** MATERIAL FOR THIS EXERCISE follows **
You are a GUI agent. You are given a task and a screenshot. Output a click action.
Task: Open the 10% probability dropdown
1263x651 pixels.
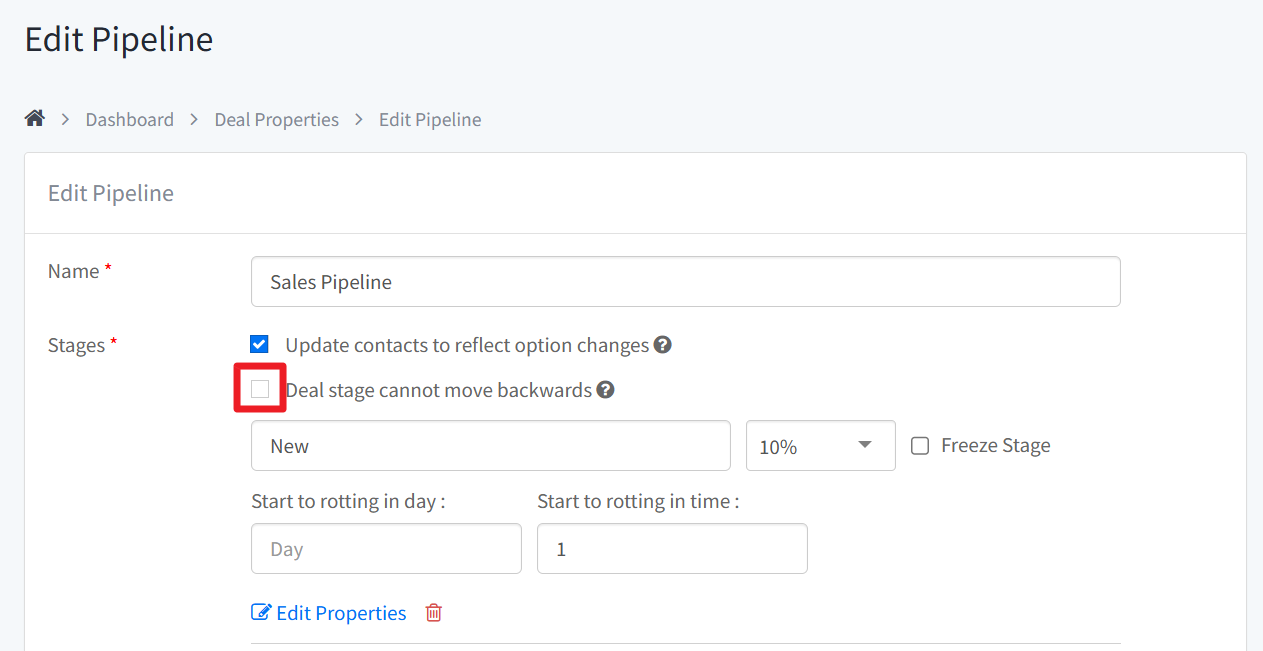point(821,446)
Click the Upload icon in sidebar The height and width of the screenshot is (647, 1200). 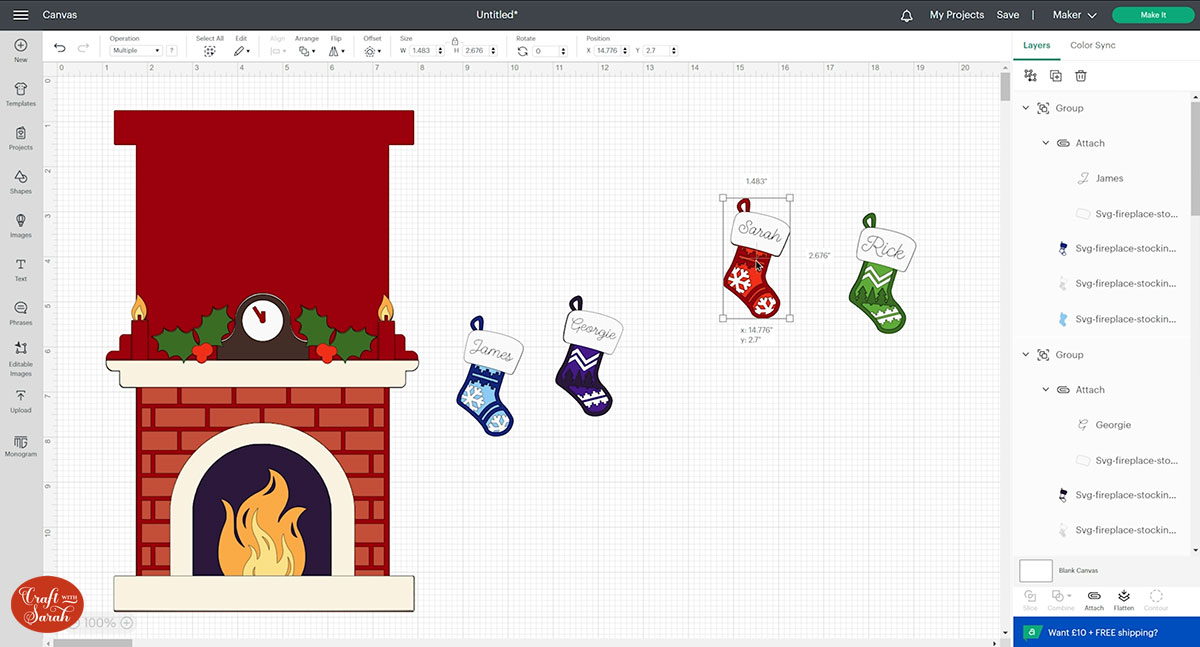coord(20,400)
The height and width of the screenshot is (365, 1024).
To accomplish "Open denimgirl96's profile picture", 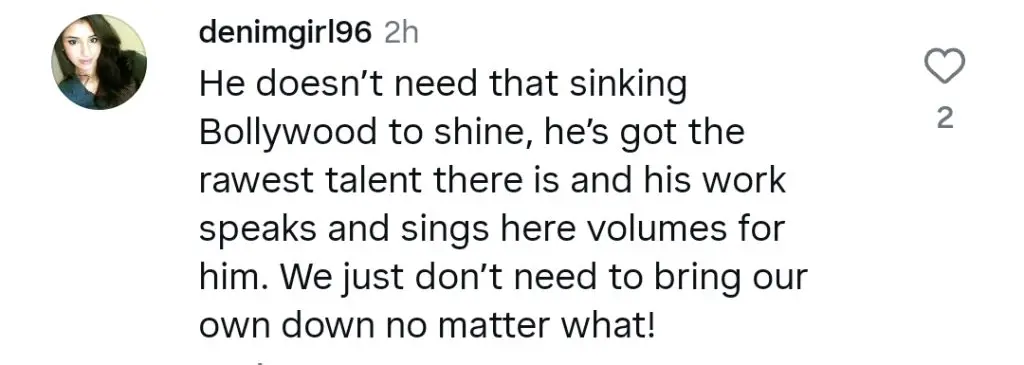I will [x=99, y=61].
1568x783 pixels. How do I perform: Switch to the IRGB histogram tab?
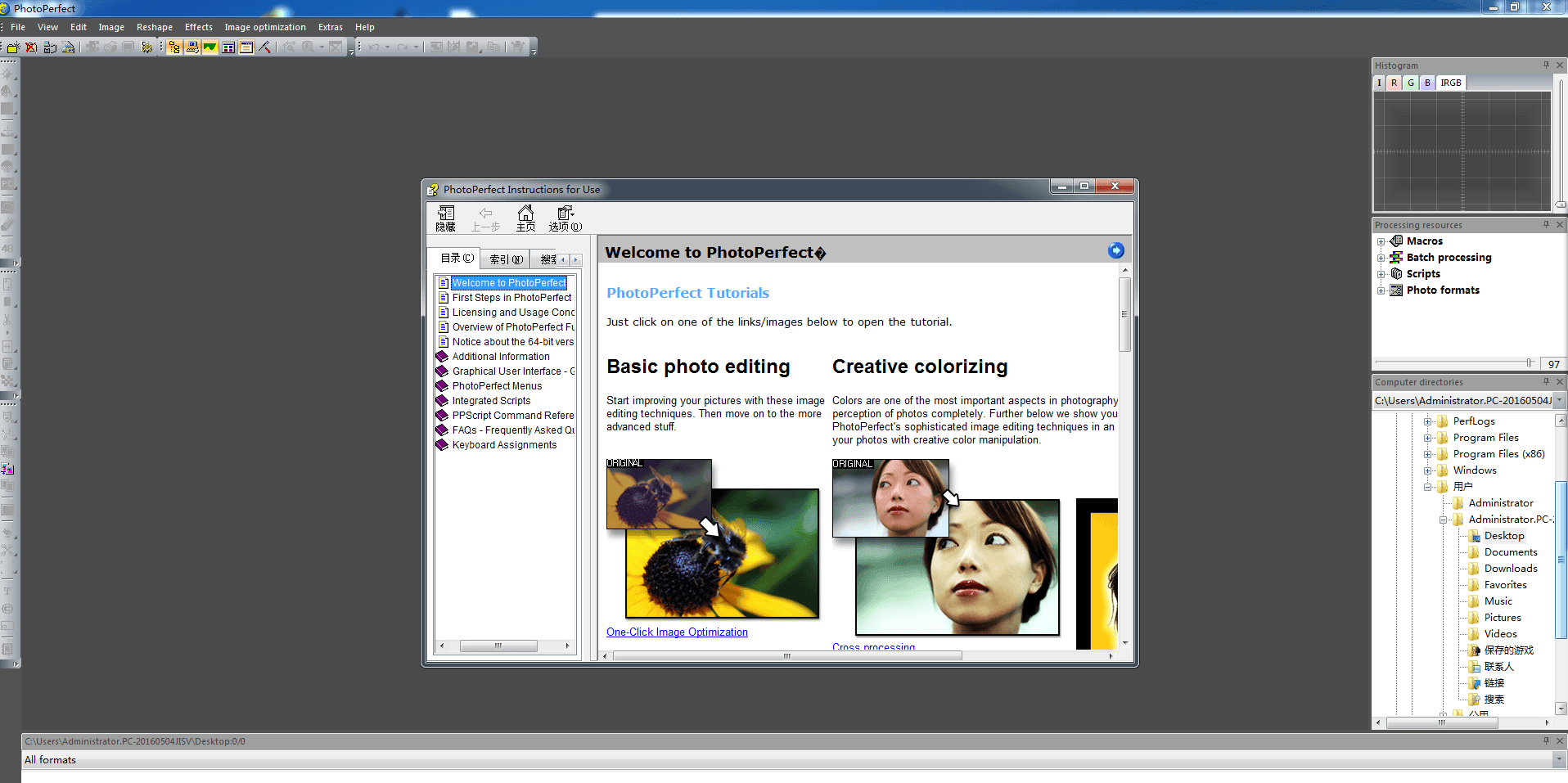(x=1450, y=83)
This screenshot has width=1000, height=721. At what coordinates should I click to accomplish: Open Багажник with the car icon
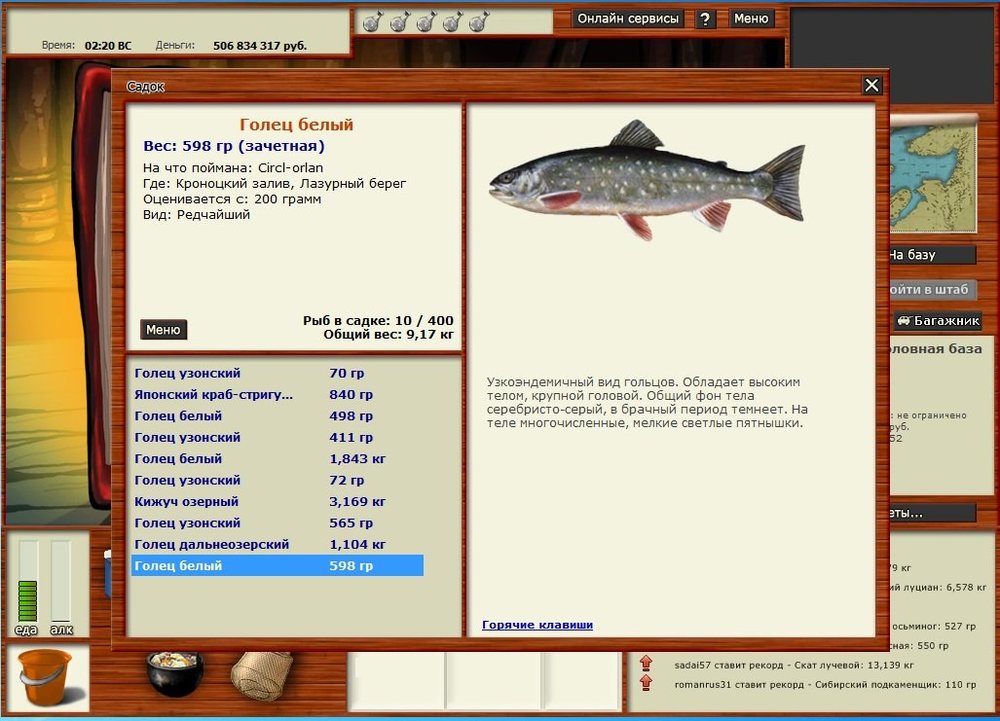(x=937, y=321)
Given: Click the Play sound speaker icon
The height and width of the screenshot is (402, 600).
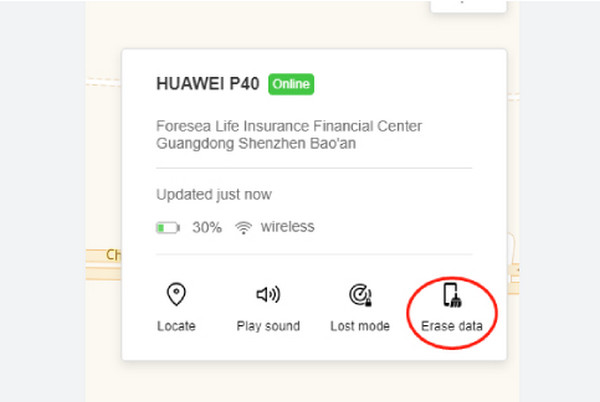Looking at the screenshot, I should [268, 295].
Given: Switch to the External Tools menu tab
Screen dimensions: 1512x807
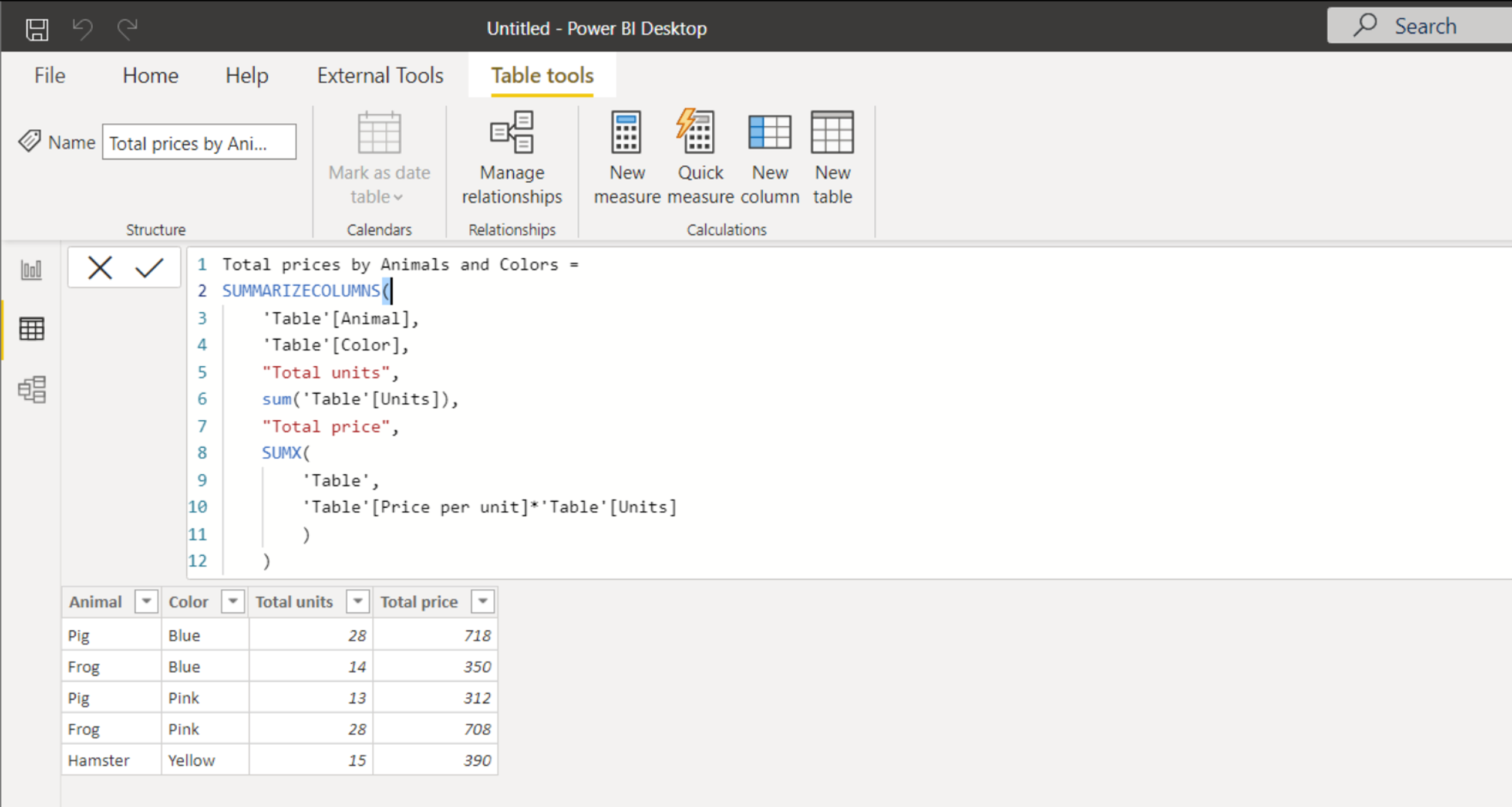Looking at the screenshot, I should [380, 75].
** End of MATERIAL FOR THIS EXERCISE **
■ WHAT THE TASK REQUIRES ■
Quote the lines above exactly, starting with the one that has "This screenshot has" and ending with the one that has "Given: Click the Play sound speaker icon"; drop the pictures and include nothing else.

■ FINAL ANSWER ■
This screenshot has width=1000, height=721. At what coordinates should I click to accomplish: Open Багажник with the car icon
(x=937, y=321)
Given: Click the Play sound speaker icon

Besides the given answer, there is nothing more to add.